| TASK INPUT |
____________________
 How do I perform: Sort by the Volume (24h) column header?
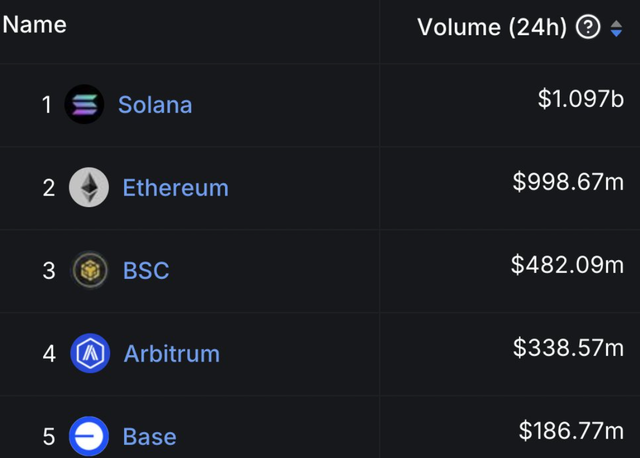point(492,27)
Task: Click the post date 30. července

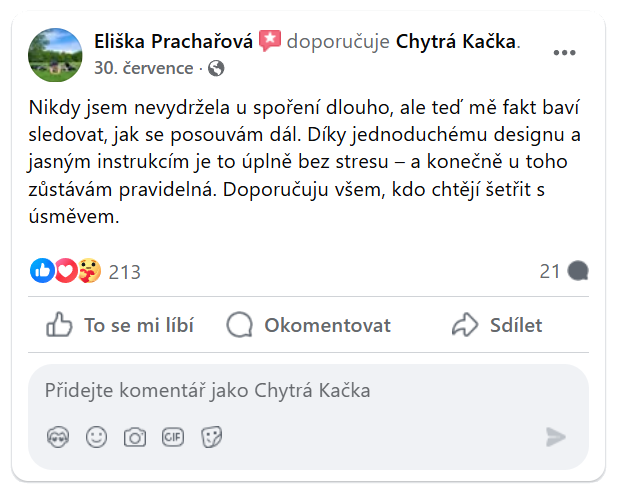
____________________
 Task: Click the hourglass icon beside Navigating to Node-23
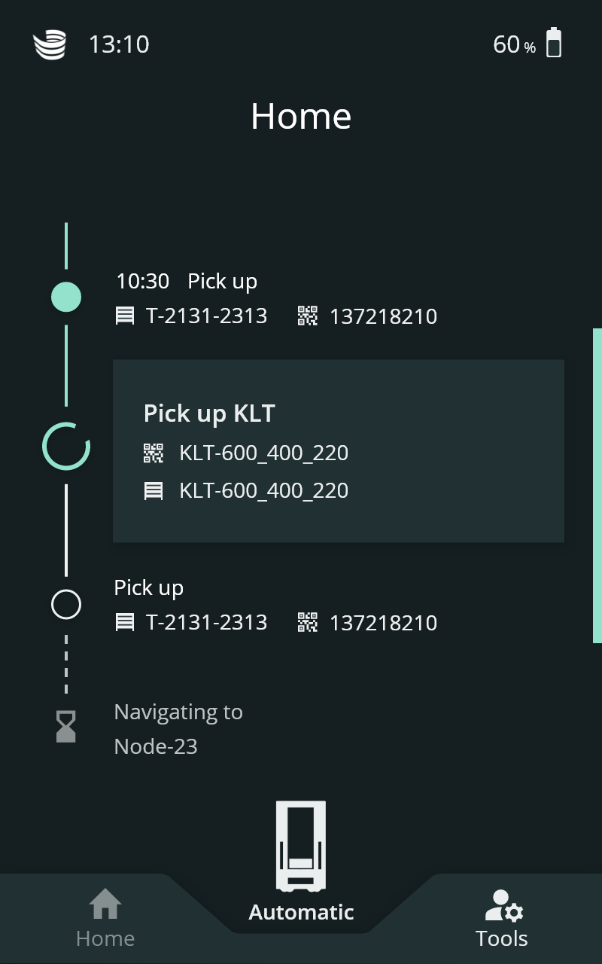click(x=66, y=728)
____________________
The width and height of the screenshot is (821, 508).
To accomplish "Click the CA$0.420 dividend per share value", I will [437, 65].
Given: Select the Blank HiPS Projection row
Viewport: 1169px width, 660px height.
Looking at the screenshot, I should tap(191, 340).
____________________
| WORK TO BE COMPLETED |
Although pictures appear among the records above, write out exactly only the lines from the one that has "How do I perform: Sort" through the one that has "Task: Click the post date 30. července", and leave the pictures out.

| SOLUTION FOR THIS EXERCISE |
 How do I perform: Sort by the Volume (24h) column header?
point(492,27)
Task: Click the post date 30. července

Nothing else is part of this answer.